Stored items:
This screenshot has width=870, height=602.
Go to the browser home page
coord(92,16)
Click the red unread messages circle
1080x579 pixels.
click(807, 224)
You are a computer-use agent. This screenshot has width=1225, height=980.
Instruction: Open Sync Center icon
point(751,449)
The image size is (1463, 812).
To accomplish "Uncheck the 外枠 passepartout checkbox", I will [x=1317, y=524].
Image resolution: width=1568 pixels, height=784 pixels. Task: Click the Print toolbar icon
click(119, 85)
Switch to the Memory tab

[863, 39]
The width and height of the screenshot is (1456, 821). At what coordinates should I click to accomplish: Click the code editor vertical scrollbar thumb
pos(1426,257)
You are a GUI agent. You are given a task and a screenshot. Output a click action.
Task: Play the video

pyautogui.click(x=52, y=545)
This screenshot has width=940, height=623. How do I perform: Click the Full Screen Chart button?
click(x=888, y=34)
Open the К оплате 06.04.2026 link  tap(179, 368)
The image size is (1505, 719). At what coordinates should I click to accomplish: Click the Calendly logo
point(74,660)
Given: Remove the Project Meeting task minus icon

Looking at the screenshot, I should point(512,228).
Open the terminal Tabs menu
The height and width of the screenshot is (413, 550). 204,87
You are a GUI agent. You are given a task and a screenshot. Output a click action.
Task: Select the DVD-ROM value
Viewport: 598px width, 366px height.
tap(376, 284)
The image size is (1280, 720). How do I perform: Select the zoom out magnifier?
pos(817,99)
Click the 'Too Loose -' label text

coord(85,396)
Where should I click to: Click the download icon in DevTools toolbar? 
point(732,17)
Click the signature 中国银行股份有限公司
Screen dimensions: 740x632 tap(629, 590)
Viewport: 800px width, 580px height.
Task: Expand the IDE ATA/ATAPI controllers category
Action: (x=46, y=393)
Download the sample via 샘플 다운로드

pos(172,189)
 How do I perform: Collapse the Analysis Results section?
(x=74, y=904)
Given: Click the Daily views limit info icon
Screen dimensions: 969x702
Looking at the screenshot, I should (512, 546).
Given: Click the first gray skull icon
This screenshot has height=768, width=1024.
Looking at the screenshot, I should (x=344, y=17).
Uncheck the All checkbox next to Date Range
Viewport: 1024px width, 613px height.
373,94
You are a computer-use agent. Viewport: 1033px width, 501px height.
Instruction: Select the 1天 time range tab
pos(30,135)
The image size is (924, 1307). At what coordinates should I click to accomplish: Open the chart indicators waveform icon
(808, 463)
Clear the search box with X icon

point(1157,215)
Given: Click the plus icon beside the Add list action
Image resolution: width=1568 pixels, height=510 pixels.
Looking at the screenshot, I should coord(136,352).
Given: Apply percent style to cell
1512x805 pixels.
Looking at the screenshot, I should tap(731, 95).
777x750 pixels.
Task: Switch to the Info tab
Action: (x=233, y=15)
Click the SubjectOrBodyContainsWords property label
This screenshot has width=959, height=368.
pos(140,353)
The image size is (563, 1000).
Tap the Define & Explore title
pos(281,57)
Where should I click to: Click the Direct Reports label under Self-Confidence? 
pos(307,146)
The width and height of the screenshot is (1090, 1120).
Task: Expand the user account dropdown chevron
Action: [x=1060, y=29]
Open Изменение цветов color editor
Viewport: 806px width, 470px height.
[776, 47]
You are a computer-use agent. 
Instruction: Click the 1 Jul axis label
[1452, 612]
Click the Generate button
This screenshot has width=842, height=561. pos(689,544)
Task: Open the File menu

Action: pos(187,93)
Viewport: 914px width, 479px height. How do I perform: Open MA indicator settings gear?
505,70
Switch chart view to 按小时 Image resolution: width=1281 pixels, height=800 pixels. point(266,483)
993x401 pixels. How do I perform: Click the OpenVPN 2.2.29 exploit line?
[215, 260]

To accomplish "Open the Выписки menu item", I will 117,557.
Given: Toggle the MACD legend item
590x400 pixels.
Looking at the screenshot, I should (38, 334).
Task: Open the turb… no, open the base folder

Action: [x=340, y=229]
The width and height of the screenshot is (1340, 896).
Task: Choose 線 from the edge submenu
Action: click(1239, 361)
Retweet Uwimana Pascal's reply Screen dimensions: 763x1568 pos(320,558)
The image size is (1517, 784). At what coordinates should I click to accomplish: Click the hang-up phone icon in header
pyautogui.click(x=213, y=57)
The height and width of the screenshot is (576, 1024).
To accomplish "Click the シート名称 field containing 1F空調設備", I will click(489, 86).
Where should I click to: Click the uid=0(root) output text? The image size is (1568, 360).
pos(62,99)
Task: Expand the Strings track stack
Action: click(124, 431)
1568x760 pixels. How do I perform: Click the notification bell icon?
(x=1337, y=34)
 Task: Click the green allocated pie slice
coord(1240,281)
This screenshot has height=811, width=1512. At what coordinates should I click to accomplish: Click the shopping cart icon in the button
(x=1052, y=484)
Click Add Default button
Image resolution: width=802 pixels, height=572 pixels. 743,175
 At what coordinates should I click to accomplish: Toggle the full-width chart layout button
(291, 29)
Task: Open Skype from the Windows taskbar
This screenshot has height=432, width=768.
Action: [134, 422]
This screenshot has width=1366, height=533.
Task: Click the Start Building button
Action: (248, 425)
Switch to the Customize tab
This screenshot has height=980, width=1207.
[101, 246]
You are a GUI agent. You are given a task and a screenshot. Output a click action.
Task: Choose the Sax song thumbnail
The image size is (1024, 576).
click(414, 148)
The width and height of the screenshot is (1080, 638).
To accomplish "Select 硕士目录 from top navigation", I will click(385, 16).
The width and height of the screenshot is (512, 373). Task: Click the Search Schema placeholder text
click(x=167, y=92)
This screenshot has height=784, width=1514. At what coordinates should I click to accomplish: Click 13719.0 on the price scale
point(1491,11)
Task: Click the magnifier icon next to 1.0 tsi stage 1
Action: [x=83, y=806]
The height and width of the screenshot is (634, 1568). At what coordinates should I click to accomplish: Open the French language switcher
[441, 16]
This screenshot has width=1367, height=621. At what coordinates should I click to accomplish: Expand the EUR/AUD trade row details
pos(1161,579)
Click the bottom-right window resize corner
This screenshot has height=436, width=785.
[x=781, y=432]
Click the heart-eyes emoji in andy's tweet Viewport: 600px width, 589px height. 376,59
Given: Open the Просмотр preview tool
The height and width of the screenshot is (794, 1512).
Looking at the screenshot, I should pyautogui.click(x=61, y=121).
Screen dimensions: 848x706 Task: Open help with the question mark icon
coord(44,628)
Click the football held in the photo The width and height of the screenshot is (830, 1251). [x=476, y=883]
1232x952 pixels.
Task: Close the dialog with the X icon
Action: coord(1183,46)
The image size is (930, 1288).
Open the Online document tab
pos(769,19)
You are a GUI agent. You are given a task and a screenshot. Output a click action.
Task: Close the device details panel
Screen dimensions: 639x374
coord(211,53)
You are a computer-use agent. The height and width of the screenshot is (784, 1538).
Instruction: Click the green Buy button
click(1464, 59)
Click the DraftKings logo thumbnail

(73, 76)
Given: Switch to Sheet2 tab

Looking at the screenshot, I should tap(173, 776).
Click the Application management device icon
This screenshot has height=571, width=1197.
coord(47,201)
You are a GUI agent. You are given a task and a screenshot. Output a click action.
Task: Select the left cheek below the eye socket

• _Activity_
Reproduce exactly, and only, the lines from the start of the entries through the one that contains "Given: Click the first gray skull icon".

• _Task response_
This screenshot has width=870, height=602.
Go to the browser home page
coord(92,16)
Click the red unread messages circle
1080x579 pixels.
click(807, 224)
You are a computer-use agent. This screenshot has width=1225, height=980.
Instruction: Open Sync Center icon
point(751,449)
The image size is (1463, 812).
To accomplish "Uncheck the 外枠 passepartout checkbox", I will [x=1317, y=524].
Image resolution: width=1568 pixels, height=784 pixels. Task: Click the Print toolbar icon
click(119, 85)
Switch to the Memory tab

[863, 39]
The width and height of the screenshot is (1456, 821). At what coordinates should I click to accomplish: Click the code editor vertical scrollbar thumb
pos(1426,257)
You are a GUI agent. You are given a task and a screenshot. Output a click action.
Task: Play the video

pyautogui.click(x=52, y=545)
This screenshot has width=940, height=623. How do I perform: Click the Full Screen Chart button?
click(x=888, y=34)
Open the К оплате 06.04.2026 link  tap(179, 368)
The image size is (1505, 719). At what coordinates should I click to accomplish: Click the Calendly logo
point(74,660)
Given: Remove the Project Meeting task minus icon

Looking at the screenshot, I should point(512,228).
Open the terminal Tabs menu
The height and width of the screenshot is (413, 550). 204,87
You are a GUI agent. You are given a task and a screenshot. Output a click action.
Task: Select the DVD-ROM value
Viewport: 598px width, 366px height.
tap(376, 284)
The image size is (1280, 720). How do I perform: Select the zoom out magnifier?
pos(817,99)
Click the 'Too Loose -' label text

coord(85,396)
Where should I click to: Click the download icon in DevTools toolbar? 
point(732,17)
Click the signature 中国银行股份有限公司
Screen dimensions: 740x632 tap(629, 590)
Viewport: 800px width, 580px height.
Task: Expand the IDE ATA/ATAPI controllers category
Action: (x=46, y=393)
Download the sample via 샘플 다운로드

pos(172,189)
 How do I perform: Collapse the Analysis Results section?
(x=74, y=904)
Given: Click the Daily views limit info icon
Screen dimensions: 969x702
Looking at the screenshot, I should (512, 546).
Given: Click the first gray skull icon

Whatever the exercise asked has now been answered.